Since retraction of print head 48 from the area of the document guide wall member 44 leaves an open area in the guide wall, means is provided (as seen in FIG. 8) for shielding the opening i.e. closing the opening off, until such time as the print head 44 is actuated. Secured to plate 22 as by bolts 126 along one facing edge, FIG. 8, is an L-shaped bracket 128 carrying a small pulley wheel 150 at the depending end thereof. An arcuately movable link 132 pivoted at 134 to bracket 128 depends therefrom and has secured to the lower end thereof, a control line, e.g. wire cable 136. The opposite end of the control cable 136 is attached to a tab 138 on the outwardly projecting end 140 of a substantially L-shaped relatively thin, rigid, non-endorse shield member 142. Shield 142, which is carried by bracket 144, is slidably disposed on a vertical post 146 secured at its base to frame member 22 and disposed in upstanding relationship thereto. The inboard portion of shield 142 projects into the area between the outer periphery of platen wheel 88 and the print head 48. Spring 148 surrounding post 146 biases the shield upwardly from the dotted line "interfering" position into the full line "noninterfering" position exposing the opening 44a in wall member 46 permitting endorsement or printing as desired. Rocking movement of link 132 about pivot point 134 from the full line to the dotted line position arrow 150 drives shield 142 downwardly against the tension of spring 148 causing the shield to cover the opening in wall 46 effectively preventing endorsement or printing.

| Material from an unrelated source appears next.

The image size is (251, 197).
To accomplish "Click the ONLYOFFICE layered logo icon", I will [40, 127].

Operation (rotation) of link 132 is accomplished by a pin 133 riding in a slot 135 in link 128. The pin projects from a small plate 137 attached to movable frame assembly 14.
Means is provided for automatically unloading the ink roller 52 away from print head 48 when the endorser apparatus 10 is in the inoperative mode, i.e. turned "off". This, in effect, keeps the ink roll from bleeding when not in use. Pivotally mounted on a tab 152. FIGS. 1 and 5, projecting outwardly away from the lower end of support member 64, is a rockable lever 154. The irregularly bent upper end or tang portion 156 of of lever 154 is adapted to contact and ride against the depending portion 158 of ink roller bearing shaft 56. The opposite lower end of lever 154 is bent at right angles to the long dimension of the lever 154 forming a tang 160 which is adapted to ride against the facing portion of depending member 24, under the constant urging of a tension spring 162.

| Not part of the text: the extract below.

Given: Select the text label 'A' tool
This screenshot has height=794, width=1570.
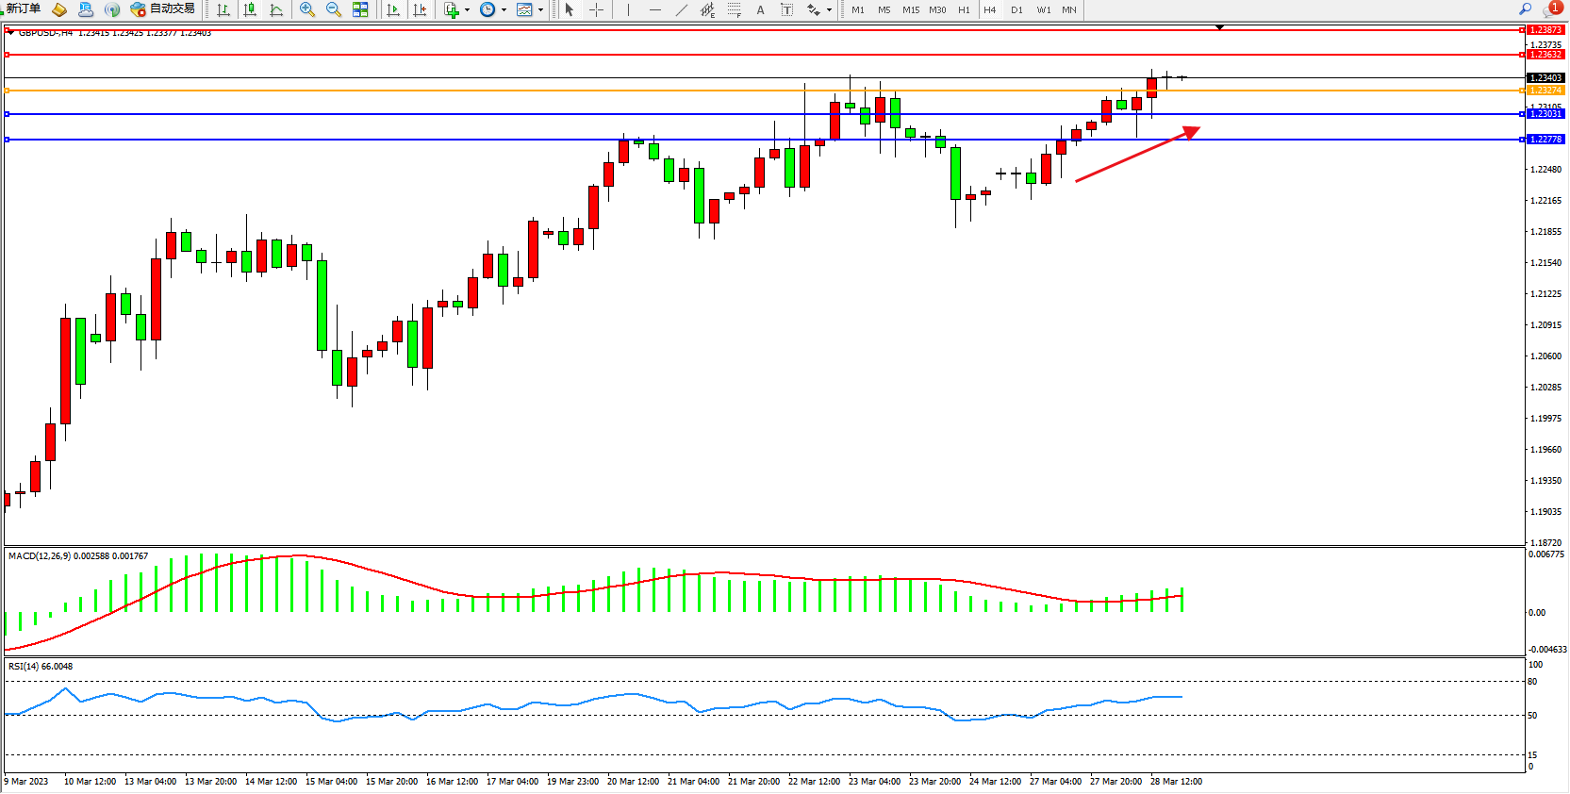Looking at the screenshot, I should coord(760,9).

Movement of the endorser housing assembly 12 in the direction of arrow 20 by automatic means, still to be described herein, to disengage print head 48 (carried by housing 12) causes lever 154 to pivot about tab 152 since the lower portion and tang 160 is pressed against the facing portion of member 24. As the upper portion of link 154 moves rightwardly in the direction of arrow 164, the upper tang 156 moves against shaft end 158 in the same direction causing shaft 56 to move within the slotted support bracket 64. This movement unloads the ink roller 52 from print head 48.
Print head 48 is positionable horizontally, FIGS. 1 and 8, by drive means coupled to the upper and lower frame members 12 and 14, as will now be described. Main drive shaft 36 which is vertically mounted, as earlier mentioned herein, within ball bearings (not shown) in the frame 14 and is supported at its upper and lower ends in bearing blocks 166, FIGS. 1 and 2. The frame or housing 14 rides on two sets of horizontally disposed rails or rods 16 and 18, also earlier mentioned herein, which permits the frame 14 to be moved sideways with springs 28--28 acting to bias the frame in one direction and also acting as bumpers or shock absorbers for the frame as it terminates its sidewise movement. Springs 28 also bias any free play out of the positioning linkage.
An electric motor 168, FIGS. 1 and 11, mounted on an outboard frame 170, the output shaft (not shown) of which is coupled to a step down gear drive 172, carries an eccentric cam 174, FIGS. 8 and 11, which is operably coupled to a spool-like follower member 176 with the cam disposed between the confronting rims 178 of the follower. Threaded shaft 180 threadedly secured to the sidewall of frame 14 supports follower 176 so that upon rotation of cam 174 by motor 168, follower 176 is caused to move from side to side moving the frame 14 in like manner, a slight distance as indicated by arrow 182. This sidewise movement places the print head 48 in position for impacting by the printing platen 80, as previously programmed or desired. Right and left limit switches RLS-LLS, respectively, are actuated by contact with the sidewall of frame 14 as it moves from right to left and back energizing or de-energizing the drive motor 168.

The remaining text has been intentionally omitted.